(Data to process)
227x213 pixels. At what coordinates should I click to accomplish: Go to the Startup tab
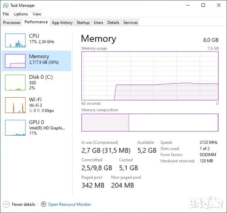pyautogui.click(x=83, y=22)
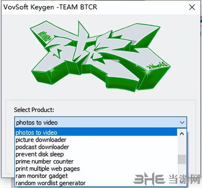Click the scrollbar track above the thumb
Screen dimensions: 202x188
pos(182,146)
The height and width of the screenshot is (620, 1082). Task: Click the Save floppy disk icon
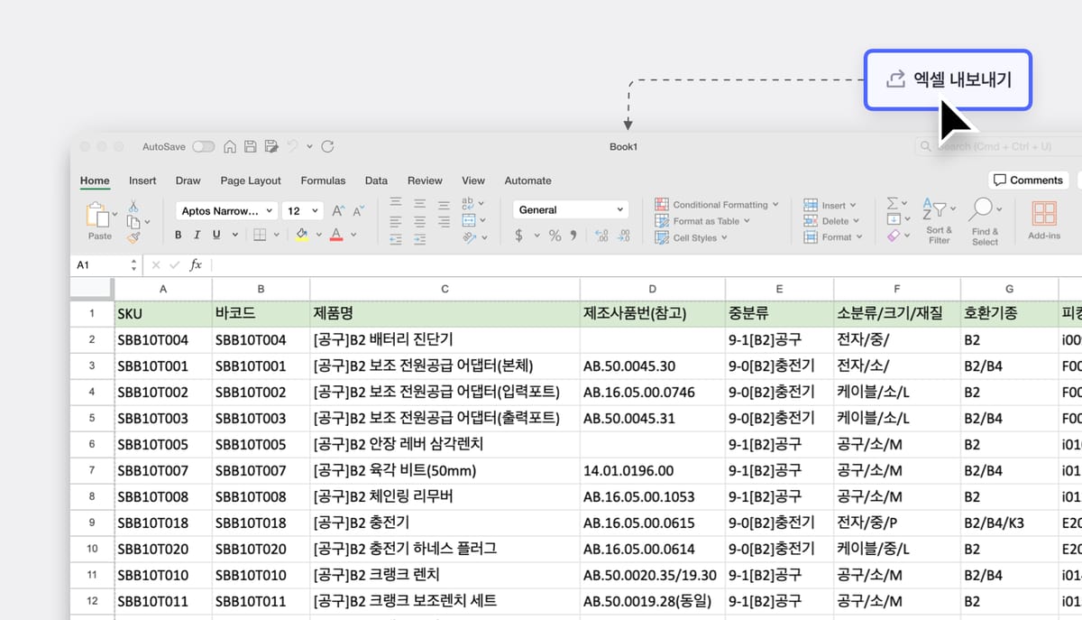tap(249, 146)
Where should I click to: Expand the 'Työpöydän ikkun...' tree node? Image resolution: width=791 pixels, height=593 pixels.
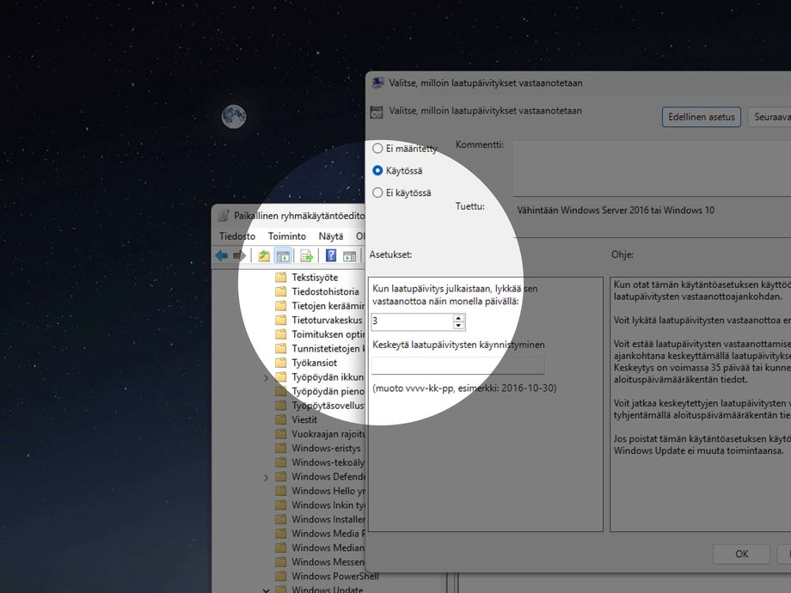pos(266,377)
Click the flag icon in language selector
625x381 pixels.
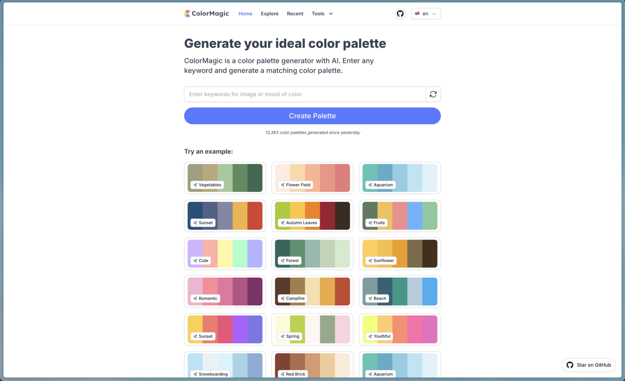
(End Data to process)
Work order —
Although the records contain pictures, the copy should consist of their text alone, reproduced exactly.

Finished task —
227x213 pixels. At what coordinates should I click to accomplish: Go to the Startup tab
pyautogui.click(x=83, y=22)
Click the scrollbar track above the thumb
Screen dimensions: 202x188
pos(182,146)
The height and width of the screenshot is (620, 1082). Task: Click the Save floppy disk icon
tap(249, 146)
Where should I click to: Expand the 'Työpöydän ikkun...' tree node? Image resolution: width=791 pixels, height=593 pixels.
pos(266,377)
Click the flag icon in language selector
625x381 pixels.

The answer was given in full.